Table 1 reports a number of applications of Nd:YAG lasers in surgery.
Hepatocellular carcinoma (HCC) and liver metastases were the most commonly treated cancers by Nd:YAG lasers. These treatments are performed with low power, measured in Watts, and the time of treatment, measured in minutes (e.g., 5 W and 6–12 min [20]). Laser power can be increased to 30 W–40 W with cooled applicators [41]. Different groups used this laser for liver metastases [21] with good results in terms of survival rate and complications [23,24,25,26]. Large liver metastases have been treated with modified techniques consisting of “pull back” of the applicator or the use of multiple applicators [22].
Premalignant lesions and early stages of penile cancer carcinoma have been treated since the 1980s. The indication for the use of LA in this clinical setting is superficial penile cancer (either Tis or T1 disease). Contraindications to laser therapy include tumors with >6 mm depth invasion and T2 tumors [42]. Recently several studies focused on the efficacy of Nd:YAG lasers on penile cancer [29,30] and on the combination of Nd:YAG and CO2 lasers [27,28], with good results in terms of local recurrence and satisfaction after the treatment, as well as good functional and cosmetic outcomes [27,43].
During the 1980s and 1990s, bladder cancer was treated by Nd:YAG lasers with high power and short time pulses [31,33,34,44]. The main risk is the perforation of the bowel or bladder [45], in particular at high laser power (>50 W) [46], although this has also been reported at 35 W [32]. This laser has been also used for the ablation of cervical lymph node metastases from papillary thyroid carcinoma with good results in terms of technical success (100% of the lymph nodes) and on complications (there were no major complications) [40]. Despite promising results, the use of Nd:YAG lasers on the treatment of bladder cancer has been abandoned, with the introduction of alternative lasers (see below).
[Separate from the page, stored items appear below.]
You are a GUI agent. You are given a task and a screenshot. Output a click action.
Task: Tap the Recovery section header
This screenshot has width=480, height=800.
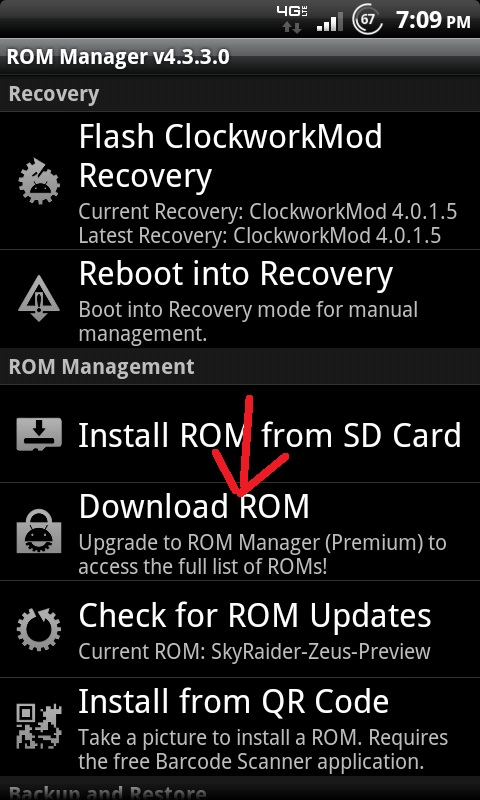[x=240, y=94]
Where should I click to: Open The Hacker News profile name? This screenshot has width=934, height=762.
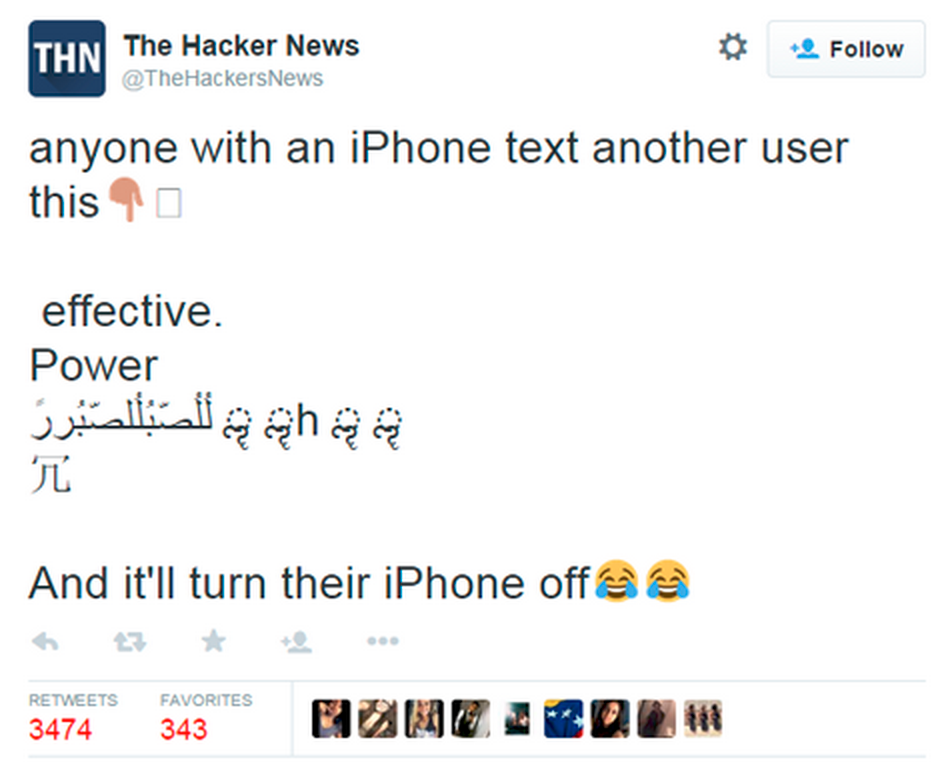point(241,45)
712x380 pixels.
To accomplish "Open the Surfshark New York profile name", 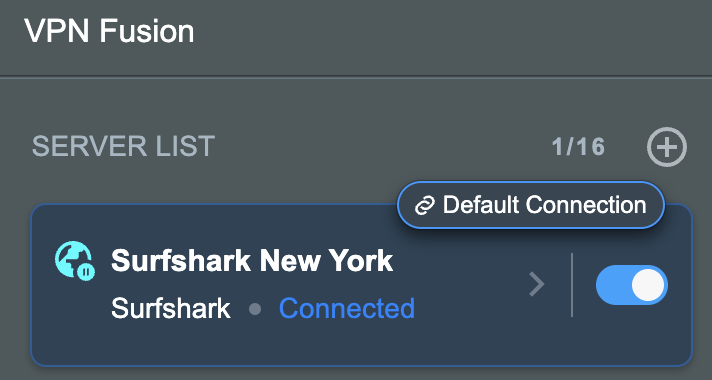I will 252,261.
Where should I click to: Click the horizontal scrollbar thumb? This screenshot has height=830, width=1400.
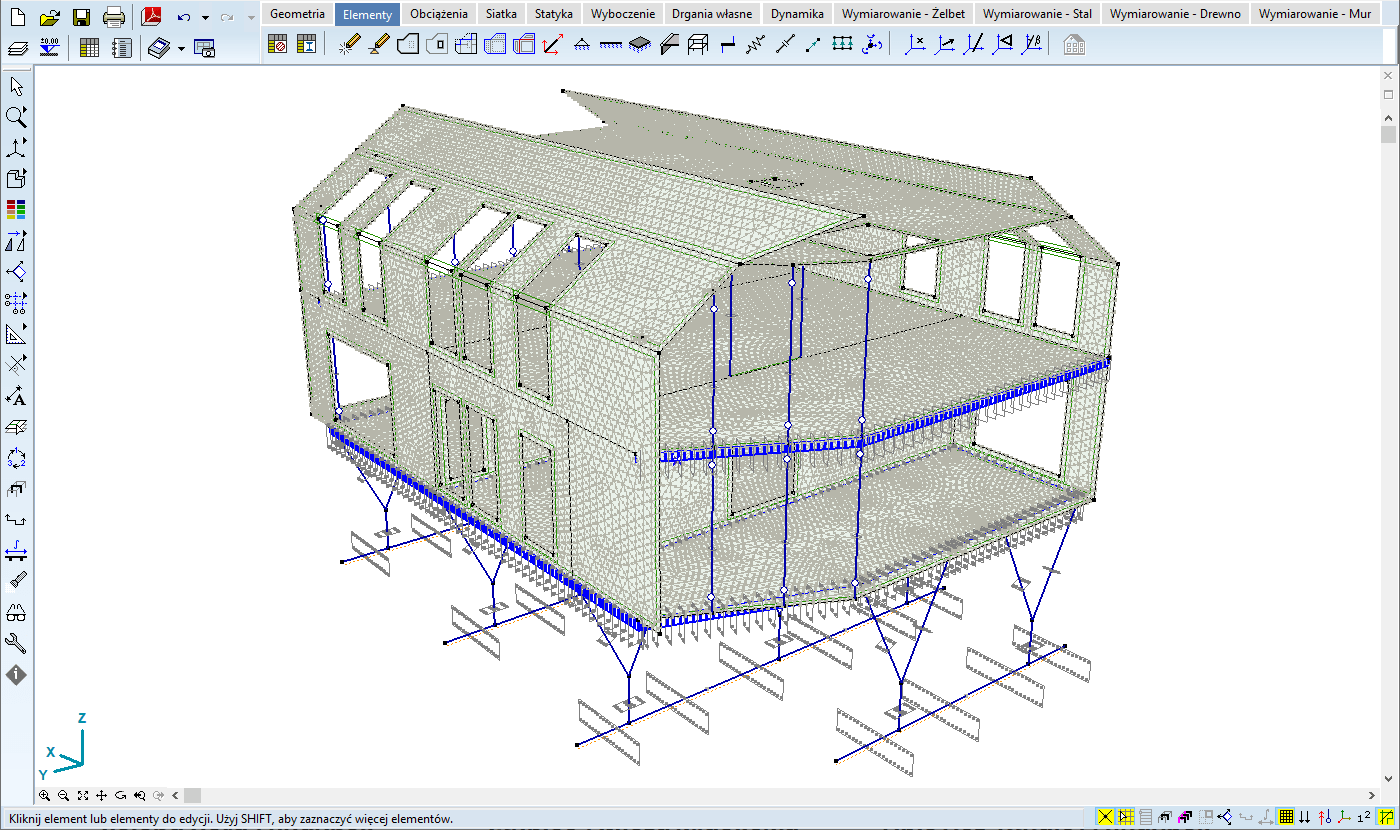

Nd:YAG LA has been used as palliative treatments for several other cancers, e.g., colorectal [47,48], pancreas neuroendocrine tumors [39], lung [35,49], glioblastoma [36], osteoid osteoma [37], renal [38], ureteral tumors [50], and breast cancer [51]. These uses have generally been delivered at power settings of 5 W and a few minutes of application, or at high (50 W) power with short pulses of 1–3 s.
The Ho:YAG laser operates in pulsed mode at a wavelength of 2100 nm. Since the 1990s, it has replaced the Nd:YAG laser for the treatment of superficial bladder cancer [52,53]. Treatments are performed at different frequencies (5 Hz–40 Hz), energy per pulse (0.5 J–2.2 J), and power (4 W–40 W) [52,53,54,55,56,57,58,59,60,61], and show peri- and post-operative complication rates lower when compared to conventional transurethral resection (Table 2). In urology, this laser has also been employed to treat upper urinary tract tumors with settings similar to the ones employed during bladder ablation [62].
Laser diodes are replacing the Nd:YAG laser because they are more compact and portable (weighting less than 10 kg), less expensive, and deliver wavelengths between 800 nm and 980 nm with tissue penetration similar to that obtained by Nd:YAG lasers. Diode lasers have been largely employed on prostatic tumors with very good results in terms of complications and tumor recurrence (Table 3). The treatment is performed at different wavelengths (805 nm, 830 nm, or 980 nm) and the amount of damaged tissue is controlled with ultrasound, with temperature monitoring by fluoroptic thermal probes [63,64,65].
Laser diodes (980 nm) have also been used for metastatic brain tumors using a temperature feedback obtained by MR (Magnetic Resonance)-based thermometry, with reasonable preliminary results on four patients in terms of both tumor recurrence and complications [67]. Osteoid osteoma has been treated by a diode laser (805 nm) with good results in terms of recurrence (only six recurrences in a cohort of 114 patients and all were treated successfully with a second application) [66]. Because of the increasing detection of small breast cancer due to the widespread use of mammography, the diode laser (805 nm) is also being investigated for the treatment of small tumors with the use of temperature feedback [68,69]. It is also being explored for the treatment of hepatic metastases from colorectal cancer using a wavelength of 810 nm [70].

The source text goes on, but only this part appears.